THE EMBODIMENTS OF THE INVENTION IN WHICH AN EXCLUSIVE
PROPERTY OR PRIVILEGE CLAIMED ARE DEFINED AS FOLLOWS:

1. An apparatus for non-destructive testing of a reconstituted wood panel, comprising:
a support frame;
means, associated with the support frame, for bearing against one major surface of the panel along two spaced parallel lines extending substantially across the width of the panel;
means, associated with the support frame, for bearing against the other major surface of the panel along a line extending substantially across the width of the panel between the aforesaid spaced lines of contact;
one of said bearing means being pivotally mounted on said support frame for pivoting in a plane generally perpendicular to the main plane of the panel, whereby it may conform closely with the panel surface to apply a substantially linear and uniform load across substantially the width of the panel;
means for biasing the load-applying bearing means to apply a first load to the panel, said first load being selected to fall on the substantially linear portion of the load deflection curve for the panel, to thereby deflect the panel across its width a first distance; and means for further biasing the load-applying bearing means to apply an incremental load to the panel to thereby further deflect the panel a second distance;
whereby the loadings and second distance may be noted and the values used to calculate a measure of the stiffness of the panel.

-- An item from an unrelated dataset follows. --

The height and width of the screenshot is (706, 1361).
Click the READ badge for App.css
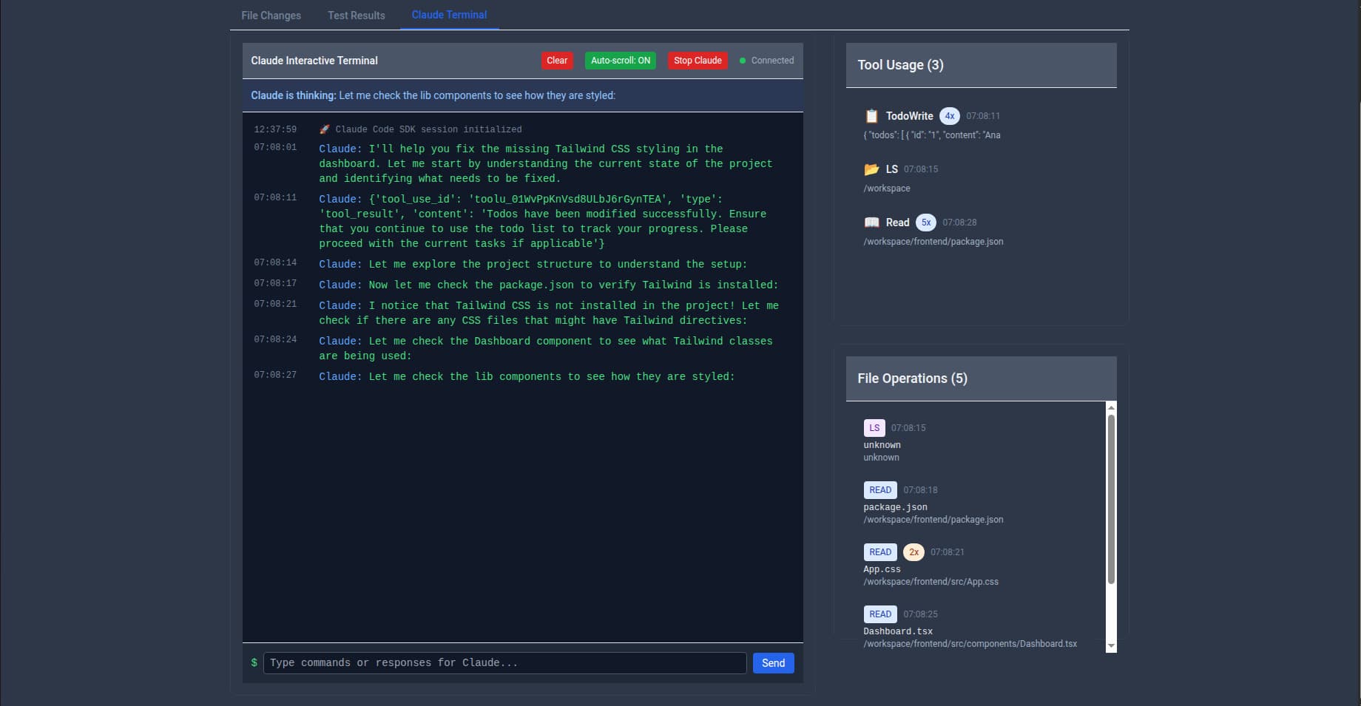[879, 552]
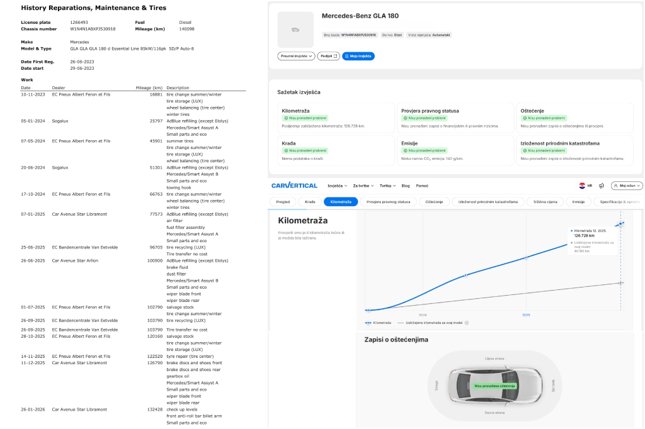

2. An apparatus for non-destructive testing of a reconstituted wood panel, comprising:
a support frame;
first means. associated With the support frame, for bearing against the bottom surface of the panel along two spaced parallel lines extending substantially across the width of the panel;
second means, associated With the support frame, for bearing against the top surface of the panel along a line extending substantially across the width of the panel between the aforesaid spaced lines of contact, said second means being pivotally mounted on said support frame for pivoting in a plane generally perpendicular to the main plane of the panel, whereby it may conform closely with the panel surface to apply a substantially linear and uniform load across substantially the width of the panel;
third means, associated with the support frame, for biasing the second means to apply a first load to the panel, said first load being of a magnitude to fall on the substantially linear portion of the load deflection curve for the panel, to thereby deflect the panel across its width a first distance; and fourth means, associated with the support frame, for further biasing the second means to apply an incremental load to the panel to thereby further deflect the panel a second distance;
whereby the loadings and second distance may be noted and the values used to calculate a measure of the stiffness of the panel.

3. The apparatus as set forth in claim 2 wherein:
the first means comprises a pair of horizontally aligned rotatable members mounted on the support frame.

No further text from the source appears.